# A few Questions...



## almostsingle30 (Oct 5, 2012)

ok...
1) When did you take your wedding ring off? What did you do with it?

2) How long did you live unhappy before someone decided enough was enough? 

I just don't want to keep going to MC and have no real positive things happen..

I feel like I am living in limbo


----------



## MisterRitter (Sep 1, 2012)

That ring question is what brought me to this website in the first place. My wife demanded we separate and I always gave her what she wanted so........ I took mine off the night she didn't come home because she was out seeing her... whatever he was.

It depends on who you ask about how long we lived unhappily. As I see it now (and I did not see it before), we were not happy for years, but I don't know how long either of us was unhappy.

I think this is one of those things that only you can decide for yourself.

The way I saw it before that night was we had so much time and energy invested in this relationship that we should do everything we could to try to make it work. And we didn't do that, and it hurts like hell, especially because I feel like I have only recently begun to see all of the problems we had, but don't think I ever want to be with her again.
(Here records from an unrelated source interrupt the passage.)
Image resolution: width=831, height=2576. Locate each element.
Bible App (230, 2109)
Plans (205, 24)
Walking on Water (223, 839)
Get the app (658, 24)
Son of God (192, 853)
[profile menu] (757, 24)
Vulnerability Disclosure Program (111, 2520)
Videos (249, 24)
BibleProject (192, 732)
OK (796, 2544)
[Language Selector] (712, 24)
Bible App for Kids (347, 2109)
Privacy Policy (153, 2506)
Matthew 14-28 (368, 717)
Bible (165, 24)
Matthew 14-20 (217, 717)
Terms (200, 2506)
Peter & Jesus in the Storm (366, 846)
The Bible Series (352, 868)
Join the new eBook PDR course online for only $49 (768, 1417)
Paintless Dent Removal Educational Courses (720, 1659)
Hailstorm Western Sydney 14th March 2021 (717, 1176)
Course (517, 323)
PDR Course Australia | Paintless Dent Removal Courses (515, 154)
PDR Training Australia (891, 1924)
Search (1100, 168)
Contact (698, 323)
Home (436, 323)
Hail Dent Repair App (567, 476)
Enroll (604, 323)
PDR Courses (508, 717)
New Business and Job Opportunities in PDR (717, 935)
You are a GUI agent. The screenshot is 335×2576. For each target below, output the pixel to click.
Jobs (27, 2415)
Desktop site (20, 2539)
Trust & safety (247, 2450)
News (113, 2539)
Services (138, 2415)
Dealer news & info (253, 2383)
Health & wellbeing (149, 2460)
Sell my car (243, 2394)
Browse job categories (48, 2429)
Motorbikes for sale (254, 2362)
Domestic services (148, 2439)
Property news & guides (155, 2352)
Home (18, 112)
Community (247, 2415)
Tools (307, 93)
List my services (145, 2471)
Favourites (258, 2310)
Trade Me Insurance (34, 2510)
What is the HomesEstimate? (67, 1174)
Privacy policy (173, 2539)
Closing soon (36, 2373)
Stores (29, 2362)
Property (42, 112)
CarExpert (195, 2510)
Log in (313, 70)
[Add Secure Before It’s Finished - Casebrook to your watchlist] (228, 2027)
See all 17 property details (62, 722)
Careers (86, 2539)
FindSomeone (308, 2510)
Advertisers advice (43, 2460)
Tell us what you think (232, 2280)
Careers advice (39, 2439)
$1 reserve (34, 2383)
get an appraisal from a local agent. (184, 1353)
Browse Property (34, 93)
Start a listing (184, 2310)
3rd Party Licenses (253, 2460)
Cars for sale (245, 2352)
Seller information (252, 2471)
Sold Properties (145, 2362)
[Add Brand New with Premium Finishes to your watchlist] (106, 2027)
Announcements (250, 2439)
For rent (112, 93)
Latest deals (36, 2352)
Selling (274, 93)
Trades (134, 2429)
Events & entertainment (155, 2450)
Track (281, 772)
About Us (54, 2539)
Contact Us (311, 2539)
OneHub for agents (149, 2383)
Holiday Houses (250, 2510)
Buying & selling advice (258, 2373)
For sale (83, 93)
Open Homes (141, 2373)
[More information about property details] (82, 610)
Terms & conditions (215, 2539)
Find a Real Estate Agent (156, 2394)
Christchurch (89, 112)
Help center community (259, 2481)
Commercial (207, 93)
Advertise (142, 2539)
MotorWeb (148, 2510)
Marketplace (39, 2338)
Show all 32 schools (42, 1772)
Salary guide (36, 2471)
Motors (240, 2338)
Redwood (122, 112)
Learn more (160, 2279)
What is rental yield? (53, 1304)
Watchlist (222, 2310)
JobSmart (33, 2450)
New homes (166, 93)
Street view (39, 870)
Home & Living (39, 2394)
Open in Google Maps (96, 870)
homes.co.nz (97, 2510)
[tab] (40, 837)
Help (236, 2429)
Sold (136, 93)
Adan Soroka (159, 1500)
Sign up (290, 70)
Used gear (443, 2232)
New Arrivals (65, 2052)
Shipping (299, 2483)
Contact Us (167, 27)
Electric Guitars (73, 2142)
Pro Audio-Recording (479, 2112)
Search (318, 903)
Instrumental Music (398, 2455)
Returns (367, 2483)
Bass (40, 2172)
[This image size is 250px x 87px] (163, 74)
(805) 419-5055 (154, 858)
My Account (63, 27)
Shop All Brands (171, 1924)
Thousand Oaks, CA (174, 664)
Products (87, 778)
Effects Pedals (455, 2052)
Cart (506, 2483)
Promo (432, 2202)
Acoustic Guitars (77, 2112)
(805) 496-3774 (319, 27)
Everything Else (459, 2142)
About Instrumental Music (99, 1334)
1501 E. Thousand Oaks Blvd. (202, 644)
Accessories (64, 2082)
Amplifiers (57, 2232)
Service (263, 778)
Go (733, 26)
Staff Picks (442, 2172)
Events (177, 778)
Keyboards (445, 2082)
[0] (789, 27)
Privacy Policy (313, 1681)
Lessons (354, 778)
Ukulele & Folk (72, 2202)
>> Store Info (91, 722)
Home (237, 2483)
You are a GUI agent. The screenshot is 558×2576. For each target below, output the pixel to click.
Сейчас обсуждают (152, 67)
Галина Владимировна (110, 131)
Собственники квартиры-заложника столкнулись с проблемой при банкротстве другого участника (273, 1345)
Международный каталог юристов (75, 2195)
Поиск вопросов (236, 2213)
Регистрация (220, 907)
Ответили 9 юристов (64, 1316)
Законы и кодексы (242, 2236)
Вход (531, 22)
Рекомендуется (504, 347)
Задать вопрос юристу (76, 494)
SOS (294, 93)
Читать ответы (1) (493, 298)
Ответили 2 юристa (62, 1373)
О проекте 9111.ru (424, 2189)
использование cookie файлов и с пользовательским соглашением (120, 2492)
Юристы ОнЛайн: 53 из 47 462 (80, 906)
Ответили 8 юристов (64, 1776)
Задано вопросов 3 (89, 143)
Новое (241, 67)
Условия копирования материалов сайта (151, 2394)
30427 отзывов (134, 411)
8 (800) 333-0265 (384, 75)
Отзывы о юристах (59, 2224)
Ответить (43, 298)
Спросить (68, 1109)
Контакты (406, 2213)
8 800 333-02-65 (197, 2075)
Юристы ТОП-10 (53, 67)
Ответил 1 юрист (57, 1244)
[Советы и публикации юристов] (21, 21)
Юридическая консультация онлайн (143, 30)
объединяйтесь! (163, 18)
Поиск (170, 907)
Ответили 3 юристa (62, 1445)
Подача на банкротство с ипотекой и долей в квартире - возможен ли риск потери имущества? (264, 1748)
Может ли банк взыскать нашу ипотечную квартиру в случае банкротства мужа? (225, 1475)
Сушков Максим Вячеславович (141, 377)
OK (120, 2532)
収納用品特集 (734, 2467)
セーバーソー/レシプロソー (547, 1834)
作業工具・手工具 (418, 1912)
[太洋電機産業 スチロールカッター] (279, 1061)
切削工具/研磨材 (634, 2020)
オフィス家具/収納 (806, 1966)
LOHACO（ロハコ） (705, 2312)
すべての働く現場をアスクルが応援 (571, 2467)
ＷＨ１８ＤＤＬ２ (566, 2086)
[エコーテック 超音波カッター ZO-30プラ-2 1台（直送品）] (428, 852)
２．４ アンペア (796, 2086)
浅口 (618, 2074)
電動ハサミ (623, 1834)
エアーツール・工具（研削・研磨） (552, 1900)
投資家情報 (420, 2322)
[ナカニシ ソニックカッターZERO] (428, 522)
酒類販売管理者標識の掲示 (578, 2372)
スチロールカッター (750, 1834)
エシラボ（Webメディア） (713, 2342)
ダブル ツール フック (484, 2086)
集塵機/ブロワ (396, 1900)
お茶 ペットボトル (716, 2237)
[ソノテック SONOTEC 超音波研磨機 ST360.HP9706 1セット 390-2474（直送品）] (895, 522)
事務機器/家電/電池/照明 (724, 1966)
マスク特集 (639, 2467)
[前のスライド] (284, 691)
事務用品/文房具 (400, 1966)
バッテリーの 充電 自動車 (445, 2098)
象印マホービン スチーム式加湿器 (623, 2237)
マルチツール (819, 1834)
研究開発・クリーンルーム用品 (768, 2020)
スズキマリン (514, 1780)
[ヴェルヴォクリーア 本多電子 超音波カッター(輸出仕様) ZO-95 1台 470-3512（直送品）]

I think only you can decide when enough is enough, just make sure both of you know what is happening and what the consequences are. Easier said than done, I know.

Good luck.


----------



## Conrad (Aug 6, 2010)

MisterRitter said:


> That ring question is what brought me to this website in the first place. My wife demanded we separate and I always gave her what she wanted so........ I took mine off the night she didn't come home because she was out seeing her... whatever he was..


posOM


----------